The technology in the field of electronic devices is currently advancing in line with the increasing usage by humans. This continuous and growing usage also increases the amount of microwave radiation generated. This leads to wave interference that can disrupt the functionality of application devices. Absorbing materials are a type of material that functions as a microwave absorber. This study engineered lanthanum manganate material, specifically La_0.7[X_0.95 Y_0.05]_0.3MnO₃ {XY = (Ca,Ba), (Ca,Sr), and (Sr,Ba)}, synthesized using the sol-gel method. The X-Ray Diffraction characterization results showed that each sample has a single-phase orthorhombic structure with a space group of Pbnm (62). The Scanning Electron Microscope–Energy Dispersive Spectroscopy characterization revealed particle morphology with varying particle size distributions on a micro-scale.
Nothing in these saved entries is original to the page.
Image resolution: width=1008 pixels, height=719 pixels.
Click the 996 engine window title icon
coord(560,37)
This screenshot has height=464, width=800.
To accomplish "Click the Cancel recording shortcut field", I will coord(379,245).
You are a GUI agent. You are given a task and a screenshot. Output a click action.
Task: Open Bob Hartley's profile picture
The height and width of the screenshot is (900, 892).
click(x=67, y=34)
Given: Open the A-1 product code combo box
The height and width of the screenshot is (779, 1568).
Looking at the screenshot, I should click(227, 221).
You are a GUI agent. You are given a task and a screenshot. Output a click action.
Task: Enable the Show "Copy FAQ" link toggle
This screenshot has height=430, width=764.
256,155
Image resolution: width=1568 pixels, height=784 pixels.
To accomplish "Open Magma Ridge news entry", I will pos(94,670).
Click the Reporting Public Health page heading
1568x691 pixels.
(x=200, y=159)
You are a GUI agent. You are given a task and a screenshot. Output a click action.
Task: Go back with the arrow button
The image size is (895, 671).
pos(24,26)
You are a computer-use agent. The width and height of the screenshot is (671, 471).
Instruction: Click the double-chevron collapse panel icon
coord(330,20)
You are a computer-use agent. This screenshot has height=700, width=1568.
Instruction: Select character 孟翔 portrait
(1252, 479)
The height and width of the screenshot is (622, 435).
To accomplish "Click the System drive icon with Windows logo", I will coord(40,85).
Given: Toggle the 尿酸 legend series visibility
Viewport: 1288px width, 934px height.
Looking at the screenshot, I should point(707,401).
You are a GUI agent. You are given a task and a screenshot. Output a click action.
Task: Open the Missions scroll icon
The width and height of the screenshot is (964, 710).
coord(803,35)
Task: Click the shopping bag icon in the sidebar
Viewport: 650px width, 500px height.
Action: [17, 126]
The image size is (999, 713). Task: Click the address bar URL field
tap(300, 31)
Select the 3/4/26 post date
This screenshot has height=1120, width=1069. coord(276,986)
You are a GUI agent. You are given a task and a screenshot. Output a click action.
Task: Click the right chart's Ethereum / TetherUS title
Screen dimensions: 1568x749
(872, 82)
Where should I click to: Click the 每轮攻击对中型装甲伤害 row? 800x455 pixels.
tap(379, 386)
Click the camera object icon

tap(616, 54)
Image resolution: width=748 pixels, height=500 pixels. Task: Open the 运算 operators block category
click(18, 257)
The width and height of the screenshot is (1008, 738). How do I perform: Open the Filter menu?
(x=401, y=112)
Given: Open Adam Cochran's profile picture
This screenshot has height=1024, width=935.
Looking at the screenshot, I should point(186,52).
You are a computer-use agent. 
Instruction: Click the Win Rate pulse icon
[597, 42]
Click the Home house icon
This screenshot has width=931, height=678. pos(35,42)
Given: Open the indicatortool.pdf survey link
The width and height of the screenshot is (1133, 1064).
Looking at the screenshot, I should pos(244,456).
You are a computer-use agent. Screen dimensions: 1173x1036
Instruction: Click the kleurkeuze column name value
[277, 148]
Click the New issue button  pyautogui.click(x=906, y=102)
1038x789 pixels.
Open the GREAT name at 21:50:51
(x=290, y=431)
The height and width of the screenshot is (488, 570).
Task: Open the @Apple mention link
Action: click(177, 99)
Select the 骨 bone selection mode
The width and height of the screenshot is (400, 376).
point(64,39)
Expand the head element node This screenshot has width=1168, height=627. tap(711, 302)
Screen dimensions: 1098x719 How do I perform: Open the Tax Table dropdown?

Based on Vibrating Sample Magnetometer results, the samples La_0.7[Ca_0.95Ba_0.05]_0.3MnO₃ and La_0.7[Ca_0.95Sr_0.05]_0.3MnO₃ exhibit paramagnetic properties, while La_0.7[Sr_0.95Ba_0.05]_0.3MnO₃ exhibits superparamagnetic properties. Through Vector Network Analyzer characterization, it was found that lanthanum manganate doped with Ca, Ba, and Sr demonstrated high electromagnetic wave absorption capabilities, achieving an absorption rate of 97%–98% at frequencies of 10–10.5 GHz. Thus, La_0.7[X_0.95 Y_0.05]_0.3MnO₃ {XY = (Ca,Ba), (Ca,Sr), and (Sr,Ba)} is a potential candidate as a microwave-absorbing material.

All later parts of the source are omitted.